> _Written instruction_:
Reproduce each of the records below word for word, omitting the pictures from your copy.

* * * * *

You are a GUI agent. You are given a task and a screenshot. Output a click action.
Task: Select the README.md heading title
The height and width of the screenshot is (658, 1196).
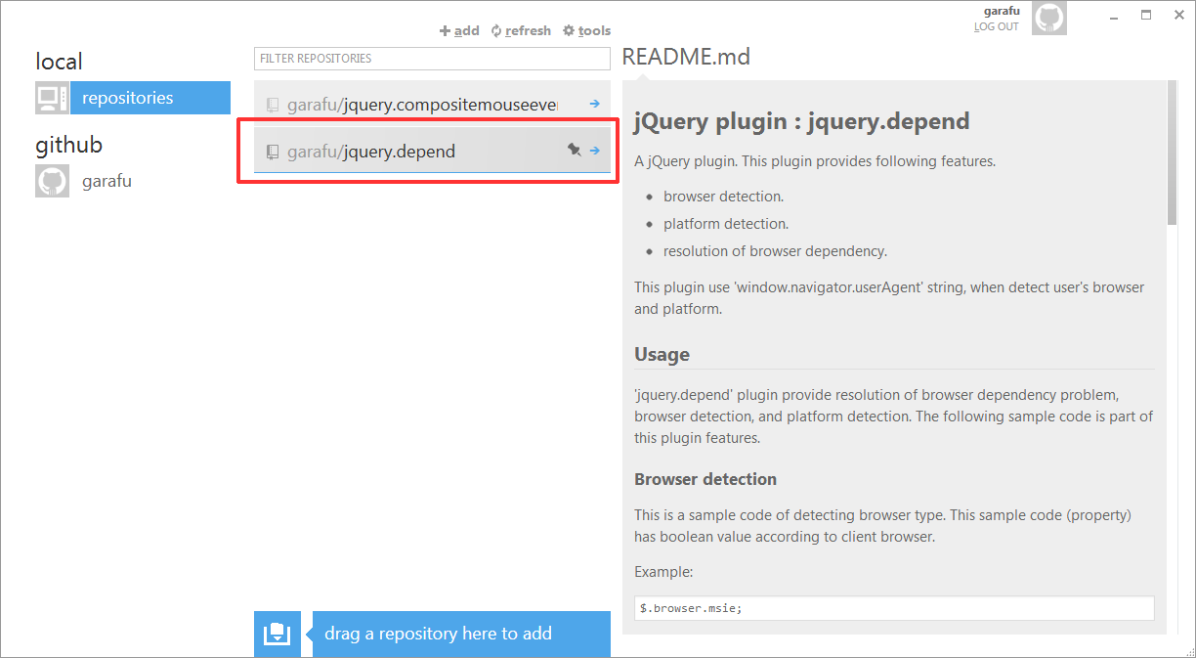point(687,57)
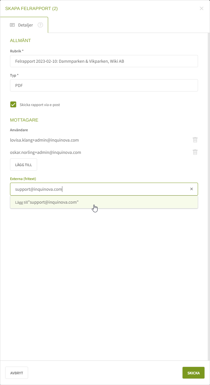Focus the Externa (fritext) input field
Image resolution: width=210 pixels, height=385 pixels.
(x=97, y=189)
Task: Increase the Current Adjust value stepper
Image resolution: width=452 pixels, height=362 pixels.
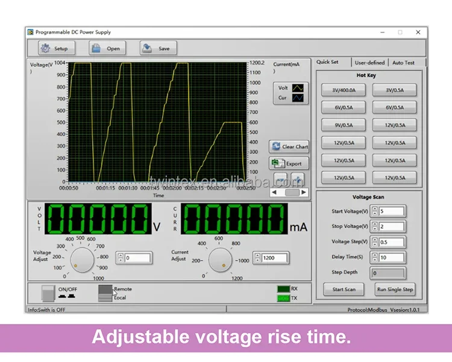Action: [257, 256]
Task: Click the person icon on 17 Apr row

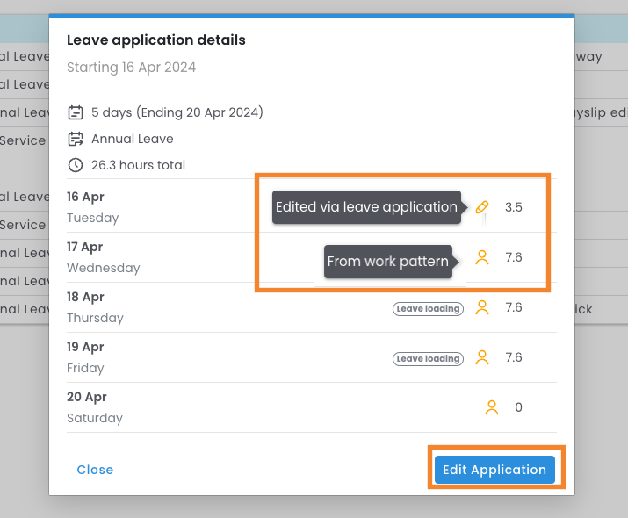Action: [481, 257]
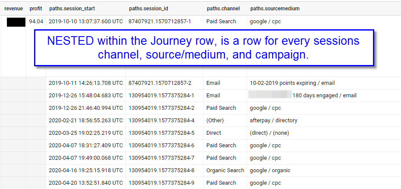Click the blue NESTED annotation box
Screen dimensions: 401x189
click(x=204, y=48)
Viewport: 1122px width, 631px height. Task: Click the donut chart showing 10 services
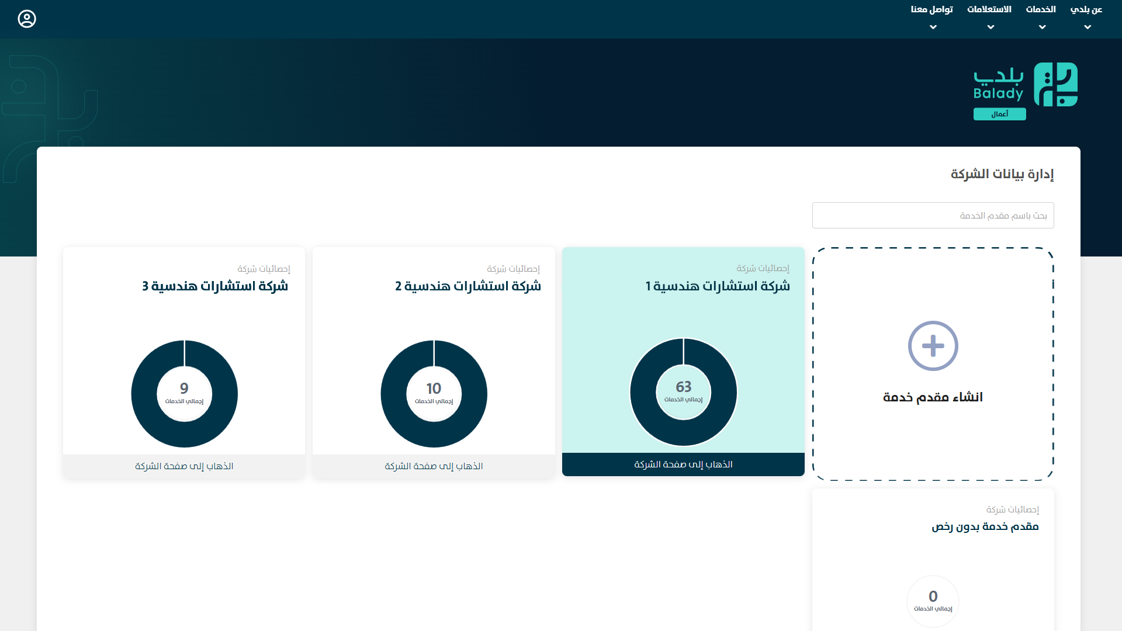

* * * * *

> _Output of the exercise_:
You are a GUI agent. You are given a task and a screenshot. Output a click action.
Task: Select the README.md heading title
The height and width of the screenshot is (658, 1196).
point(687,57)
Focus the Externa (fritext) input field
Image resolution: width=210 pixels, height=385 pixels.
(x=97, y=189)
Task: Increase the Current Adjust value stepper
Image resolution: width=452 pixels, height=362 pixels.
Action: [257, 256]
Task: Click the person icon on 17 Apr row

Action: [481, 257]
Click the blue NESTED annotation box
Screen dimensions: 401x189
click(x=204, y=48)
Viewport: 1122px width, 631px height. Task: Click the donut chart showing 10 services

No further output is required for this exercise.